They're simple, easy, and relatively tasty. They're flexible--toss some other veggies in with them, or nestle them around a chicken in the oven. Change up the flavor by changing up the spices.
Roasted food in general is a great winter comfort food. Root vegetables and meat, seasoned and cooked in the oven--warm, filling food, with a bonus of a warmer kitchen from your nice hot oven.
But in the summer? The last thing I want to do is turn on the oven. Other than stints making breads and granola bars, the thing sits off all summer long. It's hot enough in my house already.

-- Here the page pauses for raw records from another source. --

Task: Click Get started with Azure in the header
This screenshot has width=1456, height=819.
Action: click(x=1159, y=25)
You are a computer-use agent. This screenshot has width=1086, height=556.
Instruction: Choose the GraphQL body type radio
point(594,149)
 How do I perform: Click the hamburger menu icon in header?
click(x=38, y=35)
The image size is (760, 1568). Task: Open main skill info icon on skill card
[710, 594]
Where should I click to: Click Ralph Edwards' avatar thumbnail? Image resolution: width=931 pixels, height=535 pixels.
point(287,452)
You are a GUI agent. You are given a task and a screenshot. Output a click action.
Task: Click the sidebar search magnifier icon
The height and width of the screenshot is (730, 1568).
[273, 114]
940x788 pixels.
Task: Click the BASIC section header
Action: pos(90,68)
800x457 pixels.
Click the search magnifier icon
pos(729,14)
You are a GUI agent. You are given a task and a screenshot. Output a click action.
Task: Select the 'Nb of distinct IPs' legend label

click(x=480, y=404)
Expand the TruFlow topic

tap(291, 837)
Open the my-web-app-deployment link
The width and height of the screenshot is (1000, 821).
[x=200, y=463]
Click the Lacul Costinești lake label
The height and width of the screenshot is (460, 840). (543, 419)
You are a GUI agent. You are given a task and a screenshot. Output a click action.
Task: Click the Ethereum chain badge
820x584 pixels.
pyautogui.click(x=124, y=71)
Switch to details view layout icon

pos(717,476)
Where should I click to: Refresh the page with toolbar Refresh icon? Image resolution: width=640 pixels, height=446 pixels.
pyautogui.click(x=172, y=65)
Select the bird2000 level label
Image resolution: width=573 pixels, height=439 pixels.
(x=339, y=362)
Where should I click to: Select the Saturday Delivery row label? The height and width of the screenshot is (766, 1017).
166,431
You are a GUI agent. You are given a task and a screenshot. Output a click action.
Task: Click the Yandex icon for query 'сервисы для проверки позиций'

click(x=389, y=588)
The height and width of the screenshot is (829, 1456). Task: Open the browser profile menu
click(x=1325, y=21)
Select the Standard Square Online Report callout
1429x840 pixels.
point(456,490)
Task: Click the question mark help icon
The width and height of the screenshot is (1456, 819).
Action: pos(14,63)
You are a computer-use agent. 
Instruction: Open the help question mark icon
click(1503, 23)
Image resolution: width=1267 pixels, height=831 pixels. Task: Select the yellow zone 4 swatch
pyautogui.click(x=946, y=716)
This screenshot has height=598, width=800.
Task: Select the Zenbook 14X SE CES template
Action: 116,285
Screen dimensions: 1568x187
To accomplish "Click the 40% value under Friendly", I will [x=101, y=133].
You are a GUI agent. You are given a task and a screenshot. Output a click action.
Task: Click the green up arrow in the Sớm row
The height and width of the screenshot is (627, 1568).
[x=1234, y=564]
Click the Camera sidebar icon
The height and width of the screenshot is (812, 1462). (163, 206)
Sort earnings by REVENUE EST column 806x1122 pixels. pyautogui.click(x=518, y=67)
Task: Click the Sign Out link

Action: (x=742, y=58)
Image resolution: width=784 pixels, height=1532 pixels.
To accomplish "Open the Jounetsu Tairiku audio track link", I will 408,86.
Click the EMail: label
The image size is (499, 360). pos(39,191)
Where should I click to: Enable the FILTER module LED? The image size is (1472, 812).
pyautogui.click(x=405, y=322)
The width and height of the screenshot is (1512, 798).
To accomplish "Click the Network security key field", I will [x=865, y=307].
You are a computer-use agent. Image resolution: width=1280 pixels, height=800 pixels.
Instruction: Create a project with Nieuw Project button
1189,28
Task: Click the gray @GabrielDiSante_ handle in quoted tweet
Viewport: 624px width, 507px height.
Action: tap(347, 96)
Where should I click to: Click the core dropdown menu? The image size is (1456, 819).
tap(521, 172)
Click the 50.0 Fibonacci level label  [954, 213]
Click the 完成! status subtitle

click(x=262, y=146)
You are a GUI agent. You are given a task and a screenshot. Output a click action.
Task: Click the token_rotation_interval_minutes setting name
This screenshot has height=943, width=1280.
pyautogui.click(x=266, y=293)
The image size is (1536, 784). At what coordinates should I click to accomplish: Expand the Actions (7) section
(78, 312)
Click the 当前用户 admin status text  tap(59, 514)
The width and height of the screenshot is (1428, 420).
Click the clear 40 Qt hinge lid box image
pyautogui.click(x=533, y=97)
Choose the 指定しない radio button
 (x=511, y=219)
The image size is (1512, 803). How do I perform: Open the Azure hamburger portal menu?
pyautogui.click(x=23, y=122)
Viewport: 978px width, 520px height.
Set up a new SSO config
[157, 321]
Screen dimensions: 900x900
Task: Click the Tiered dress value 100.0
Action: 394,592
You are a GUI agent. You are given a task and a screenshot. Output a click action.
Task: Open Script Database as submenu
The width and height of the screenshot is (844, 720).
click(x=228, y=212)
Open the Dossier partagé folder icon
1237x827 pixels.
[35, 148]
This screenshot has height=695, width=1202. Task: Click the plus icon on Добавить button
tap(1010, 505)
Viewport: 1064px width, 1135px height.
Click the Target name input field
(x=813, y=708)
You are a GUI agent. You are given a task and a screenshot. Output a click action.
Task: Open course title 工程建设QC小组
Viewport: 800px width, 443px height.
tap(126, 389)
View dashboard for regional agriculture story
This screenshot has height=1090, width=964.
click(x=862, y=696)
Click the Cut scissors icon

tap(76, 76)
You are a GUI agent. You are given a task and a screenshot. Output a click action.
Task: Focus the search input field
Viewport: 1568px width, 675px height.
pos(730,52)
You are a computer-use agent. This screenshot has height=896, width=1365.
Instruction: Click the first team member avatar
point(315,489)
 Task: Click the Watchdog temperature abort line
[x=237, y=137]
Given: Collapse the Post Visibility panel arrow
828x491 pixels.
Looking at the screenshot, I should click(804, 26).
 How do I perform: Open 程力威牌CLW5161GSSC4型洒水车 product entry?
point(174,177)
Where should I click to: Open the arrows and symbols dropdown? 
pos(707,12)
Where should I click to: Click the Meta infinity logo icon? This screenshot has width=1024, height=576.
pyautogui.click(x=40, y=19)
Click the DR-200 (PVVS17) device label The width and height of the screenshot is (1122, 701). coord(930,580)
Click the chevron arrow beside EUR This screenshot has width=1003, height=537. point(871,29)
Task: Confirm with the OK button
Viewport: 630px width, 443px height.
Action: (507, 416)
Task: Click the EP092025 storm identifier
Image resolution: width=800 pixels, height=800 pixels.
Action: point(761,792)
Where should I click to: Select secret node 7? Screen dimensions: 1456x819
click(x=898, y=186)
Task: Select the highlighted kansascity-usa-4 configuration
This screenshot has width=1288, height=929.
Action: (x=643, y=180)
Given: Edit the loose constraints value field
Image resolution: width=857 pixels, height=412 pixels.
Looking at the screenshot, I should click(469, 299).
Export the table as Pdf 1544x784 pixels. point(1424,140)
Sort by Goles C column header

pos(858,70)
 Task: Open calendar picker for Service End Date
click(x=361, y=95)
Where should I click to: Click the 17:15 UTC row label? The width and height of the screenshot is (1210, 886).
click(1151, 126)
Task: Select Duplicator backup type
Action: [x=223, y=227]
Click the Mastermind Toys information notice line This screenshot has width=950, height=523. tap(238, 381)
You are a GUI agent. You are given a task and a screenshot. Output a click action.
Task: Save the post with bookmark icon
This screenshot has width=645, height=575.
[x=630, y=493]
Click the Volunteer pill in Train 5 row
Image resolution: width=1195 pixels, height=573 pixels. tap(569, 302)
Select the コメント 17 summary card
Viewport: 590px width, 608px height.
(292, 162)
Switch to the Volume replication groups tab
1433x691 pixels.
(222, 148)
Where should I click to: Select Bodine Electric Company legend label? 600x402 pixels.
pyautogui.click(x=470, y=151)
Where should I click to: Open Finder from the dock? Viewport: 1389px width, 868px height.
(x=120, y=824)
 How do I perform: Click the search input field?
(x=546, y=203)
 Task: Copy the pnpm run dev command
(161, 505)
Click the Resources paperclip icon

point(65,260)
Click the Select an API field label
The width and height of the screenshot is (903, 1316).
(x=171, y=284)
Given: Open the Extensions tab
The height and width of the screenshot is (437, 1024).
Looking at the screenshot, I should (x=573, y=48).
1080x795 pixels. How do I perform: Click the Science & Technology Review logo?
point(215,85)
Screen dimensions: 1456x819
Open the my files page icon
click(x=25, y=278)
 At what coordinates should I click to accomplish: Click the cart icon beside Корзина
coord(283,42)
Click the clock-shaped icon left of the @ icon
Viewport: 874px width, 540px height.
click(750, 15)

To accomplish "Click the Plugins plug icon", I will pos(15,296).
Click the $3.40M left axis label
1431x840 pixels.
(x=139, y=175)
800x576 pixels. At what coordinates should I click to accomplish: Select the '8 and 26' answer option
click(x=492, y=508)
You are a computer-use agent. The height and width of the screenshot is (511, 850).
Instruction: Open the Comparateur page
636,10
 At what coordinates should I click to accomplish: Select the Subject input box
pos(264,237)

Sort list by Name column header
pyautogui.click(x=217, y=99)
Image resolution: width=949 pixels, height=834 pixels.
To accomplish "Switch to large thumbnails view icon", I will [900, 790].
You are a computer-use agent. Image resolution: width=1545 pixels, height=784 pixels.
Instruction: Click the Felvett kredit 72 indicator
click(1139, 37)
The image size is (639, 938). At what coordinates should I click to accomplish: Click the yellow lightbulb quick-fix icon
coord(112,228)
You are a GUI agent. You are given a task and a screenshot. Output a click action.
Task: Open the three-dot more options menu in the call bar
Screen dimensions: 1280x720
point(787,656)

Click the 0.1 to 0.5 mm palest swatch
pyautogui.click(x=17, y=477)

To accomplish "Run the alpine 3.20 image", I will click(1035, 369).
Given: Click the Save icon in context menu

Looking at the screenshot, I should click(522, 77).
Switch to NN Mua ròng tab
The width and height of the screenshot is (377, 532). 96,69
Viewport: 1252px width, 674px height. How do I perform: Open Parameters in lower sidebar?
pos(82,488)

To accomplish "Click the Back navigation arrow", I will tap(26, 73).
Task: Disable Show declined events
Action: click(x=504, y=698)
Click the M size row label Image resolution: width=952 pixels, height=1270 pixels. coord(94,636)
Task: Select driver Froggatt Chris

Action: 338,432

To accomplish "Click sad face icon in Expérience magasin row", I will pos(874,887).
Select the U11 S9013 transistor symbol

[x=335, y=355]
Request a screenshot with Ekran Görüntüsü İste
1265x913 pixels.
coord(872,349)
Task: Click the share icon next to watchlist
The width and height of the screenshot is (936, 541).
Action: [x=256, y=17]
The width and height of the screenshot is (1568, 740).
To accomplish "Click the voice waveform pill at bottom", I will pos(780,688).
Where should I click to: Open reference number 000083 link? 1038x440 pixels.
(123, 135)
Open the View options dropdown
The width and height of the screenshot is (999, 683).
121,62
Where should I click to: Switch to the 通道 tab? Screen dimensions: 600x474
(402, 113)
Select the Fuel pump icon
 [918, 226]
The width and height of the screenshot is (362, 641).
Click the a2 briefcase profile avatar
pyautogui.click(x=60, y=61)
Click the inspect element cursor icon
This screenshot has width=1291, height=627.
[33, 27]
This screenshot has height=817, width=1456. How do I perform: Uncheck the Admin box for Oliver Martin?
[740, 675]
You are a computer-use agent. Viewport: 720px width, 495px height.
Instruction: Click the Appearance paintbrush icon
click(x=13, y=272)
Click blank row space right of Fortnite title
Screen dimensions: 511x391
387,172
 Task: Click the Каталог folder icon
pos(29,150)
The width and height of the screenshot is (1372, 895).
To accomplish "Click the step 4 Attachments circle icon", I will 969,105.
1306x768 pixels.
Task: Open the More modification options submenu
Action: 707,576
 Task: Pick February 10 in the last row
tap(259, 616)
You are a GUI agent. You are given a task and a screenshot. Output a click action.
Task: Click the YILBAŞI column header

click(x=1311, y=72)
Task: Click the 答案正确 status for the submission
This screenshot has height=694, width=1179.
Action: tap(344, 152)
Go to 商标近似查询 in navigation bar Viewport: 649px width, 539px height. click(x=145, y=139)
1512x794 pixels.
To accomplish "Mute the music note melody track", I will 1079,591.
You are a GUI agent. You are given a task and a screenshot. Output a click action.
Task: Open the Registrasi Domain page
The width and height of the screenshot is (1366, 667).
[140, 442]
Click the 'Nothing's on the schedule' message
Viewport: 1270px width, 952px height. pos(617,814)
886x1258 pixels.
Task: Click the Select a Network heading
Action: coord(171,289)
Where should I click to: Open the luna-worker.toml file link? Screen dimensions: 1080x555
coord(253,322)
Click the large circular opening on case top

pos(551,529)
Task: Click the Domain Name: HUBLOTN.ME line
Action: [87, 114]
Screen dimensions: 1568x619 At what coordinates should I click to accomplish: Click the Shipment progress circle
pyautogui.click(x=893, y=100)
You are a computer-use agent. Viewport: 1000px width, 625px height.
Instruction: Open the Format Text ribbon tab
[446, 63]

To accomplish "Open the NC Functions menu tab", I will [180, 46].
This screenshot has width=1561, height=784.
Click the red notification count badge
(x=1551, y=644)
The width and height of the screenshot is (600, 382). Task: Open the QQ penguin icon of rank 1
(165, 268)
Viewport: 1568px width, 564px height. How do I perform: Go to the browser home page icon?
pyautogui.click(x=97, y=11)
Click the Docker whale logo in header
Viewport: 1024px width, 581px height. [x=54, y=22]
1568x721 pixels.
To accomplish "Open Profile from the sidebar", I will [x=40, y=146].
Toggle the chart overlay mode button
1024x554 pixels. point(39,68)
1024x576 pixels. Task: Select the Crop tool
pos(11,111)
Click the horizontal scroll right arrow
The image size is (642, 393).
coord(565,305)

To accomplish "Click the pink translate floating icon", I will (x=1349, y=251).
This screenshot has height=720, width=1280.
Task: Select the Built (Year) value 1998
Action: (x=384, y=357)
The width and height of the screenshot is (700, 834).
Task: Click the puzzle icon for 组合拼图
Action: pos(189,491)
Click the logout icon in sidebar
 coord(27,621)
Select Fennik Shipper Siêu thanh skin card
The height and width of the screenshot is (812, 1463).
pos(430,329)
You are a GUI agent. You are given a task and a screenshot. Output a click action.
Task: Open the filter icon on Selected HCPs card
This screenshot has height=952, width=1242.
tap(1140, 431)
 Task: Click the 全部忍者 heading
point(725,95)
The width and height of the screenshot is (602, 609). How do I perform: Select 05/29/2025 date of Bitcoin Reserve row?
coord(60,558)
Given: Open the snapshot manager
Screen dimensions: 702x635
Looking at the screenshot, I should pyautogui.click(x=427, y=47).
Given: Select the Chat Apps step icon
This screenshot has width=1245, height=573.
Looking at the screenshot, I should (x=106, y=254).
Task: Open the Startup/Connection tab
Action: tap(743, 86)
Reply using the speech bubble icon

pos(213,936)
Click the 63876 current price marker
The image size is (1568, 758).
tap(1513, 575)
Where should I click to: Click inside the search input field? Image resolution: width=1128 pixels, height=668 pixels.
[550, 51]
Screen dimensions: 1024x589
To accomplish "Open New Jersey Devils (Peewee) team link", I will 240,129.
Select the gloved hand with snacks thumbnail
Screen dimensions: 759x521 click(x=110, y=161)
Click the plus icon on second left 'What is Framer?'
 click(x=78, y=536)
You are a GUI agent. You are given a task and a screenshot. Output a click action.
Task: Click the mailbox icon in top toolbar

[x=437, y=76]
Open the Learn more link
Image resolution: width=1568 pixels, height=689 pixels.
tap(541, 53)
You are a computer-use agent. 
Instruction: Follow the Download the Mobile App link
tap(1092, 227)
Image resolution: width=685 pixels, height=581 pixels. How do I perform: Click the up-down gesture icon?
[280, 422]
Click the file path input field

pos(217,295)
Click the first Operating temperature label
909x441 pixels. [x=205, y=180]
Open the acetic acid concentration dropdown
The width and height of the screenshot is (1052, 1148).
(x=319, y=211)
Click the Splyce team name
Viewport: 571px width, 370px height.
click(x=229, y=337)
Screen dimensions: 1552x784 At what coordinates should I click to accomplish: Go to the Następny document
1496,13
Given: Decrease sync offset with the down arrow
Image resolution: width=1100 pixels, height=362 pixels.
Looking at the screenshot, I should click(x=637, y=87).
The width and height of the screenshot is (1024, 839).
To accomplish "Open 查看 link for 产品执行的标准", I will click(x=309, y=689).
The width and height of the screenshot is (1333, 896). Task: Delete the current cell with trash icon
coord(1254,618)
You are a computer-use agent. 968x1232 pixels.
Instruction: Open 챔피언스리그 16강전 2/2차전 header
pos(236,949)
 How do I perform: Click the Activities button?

Still, those same root vegetables start showing up at the market around this time of year. Not the big, cured, storage versions, but the fun little new versions. Fingerling potatoes and little bite-size potatoes in all kinds of colors are hard to resist--but how do you cook a vegetable that normally spends a good long time in a hot oven or on a hot stove if you're trying to keep the kitchen cool?
The same way you cook everything else in summertime: On the grill.
Grill-roasted potatoes go perfectly with a spicy grilled pork chop. |
You can mix it up however you like. Add in carrots or turnips or, toward the end of the cooking time, summer squash and cherry tomatoes. Experiment with the heat of your grill and grilling time, working to get softer or crispier potatoes. Change up the seasonings so your potatoes become the basis for a Mexican papas dish or a warm German potato salad.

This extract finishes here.